Localised extinctions appear to have preceded the arrival of cats and foxes to some regions, often regarded as major threatening factors in the collapse of mammalian fauna in Australia. When this catastrophic decline of small to medium-sized mammals, termed as those in the "critical weight range", is modeled as a hypothesised epizootic event, they are one of a group of species estimated to have weak immunity to the disease and succumbed to it either directly or by increased vulnerability to predators, however, they are not a species mentioned as directly affected in the anecdotal reports of a fatal disease.
A news report of this and other small mammal species sudden disappearance at a road connecting Esperance and the Fraser Range, constructed in 1875, is consistent with modeling of the primary factor in the populations demise as disease. The epizootic theory includes secondary and tertiary causes for the extinction of the worong, the clearing for pastoralism that has also been proposed as the primary factor, and the remnants of the population being finally extirpated by hunting.

Unrecorded since the last reliable sighting during the 1940s, the species is listed by the IUCN as presumed extinct. The conservation status was first assessed in 1965 as unknown, and in subsequent editions of the IUCN Red List as extinct.
The species appears in palaeontological records dated to the Pleistocene and Holocene, found in local fauna of fossil sites from New South Wales to Western Australia.

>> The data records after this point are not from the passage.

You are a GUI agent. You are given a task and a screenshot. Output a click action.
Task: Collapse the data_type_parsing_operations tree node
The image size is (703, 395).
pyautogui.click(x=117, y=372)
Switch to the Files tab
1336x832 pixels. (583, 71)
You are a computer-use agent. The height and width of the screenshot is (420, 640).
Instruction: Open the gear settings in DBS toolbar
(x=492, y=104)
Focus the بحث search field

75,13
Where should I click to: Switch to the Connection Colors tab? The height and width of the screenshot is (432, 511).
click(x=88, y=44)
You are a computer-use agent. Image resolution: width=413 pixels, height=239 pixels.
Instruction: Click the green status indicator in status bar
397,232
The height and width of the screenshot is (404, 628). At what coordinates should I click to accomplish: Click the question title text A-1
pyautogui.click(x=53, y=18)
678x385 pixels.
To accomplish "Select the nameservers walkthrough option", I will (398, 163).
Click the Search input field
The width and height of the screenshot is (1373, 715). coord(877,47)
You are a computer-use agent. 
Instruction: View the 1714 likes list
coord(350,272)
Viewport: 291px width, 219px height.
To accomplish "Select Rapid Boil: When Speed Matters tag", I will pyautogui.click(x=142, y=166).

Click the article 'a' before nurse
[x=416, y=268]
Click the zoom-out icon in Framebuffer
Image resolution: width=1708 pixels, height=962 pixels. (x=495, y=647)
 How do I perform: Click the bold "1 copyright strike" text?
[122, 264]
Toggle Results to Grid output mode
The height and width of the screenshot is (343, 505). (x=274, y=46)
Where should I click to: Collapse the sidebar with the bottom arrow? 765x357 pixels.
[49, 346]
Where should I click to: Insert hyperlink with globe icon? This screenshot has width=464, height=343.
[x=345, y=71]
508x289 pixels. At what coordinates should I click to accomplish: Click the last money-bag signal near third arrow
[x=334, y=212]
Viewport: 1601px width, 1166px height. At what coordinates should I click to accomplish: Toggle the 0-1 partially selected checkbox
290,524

This wallaby remained common, even in agricultural districts in the southwest of Western Australia, until about 1900. It had begun a steep decline by 1908, when the last wallaby was caught in the area. The last specimen of this wallaby to be collected alive was caught in a dingo trap on the Nullarbor Plain in 1927 or 1928. W.A. Mills sent it to Taronga Zoo in Sydney and the animal ended up in the Australian Museum. The species survived in the more arid parts of its distribution until the 1950s, and it is thought that it became extinct at about 1956, probably because of the spread of the red fox.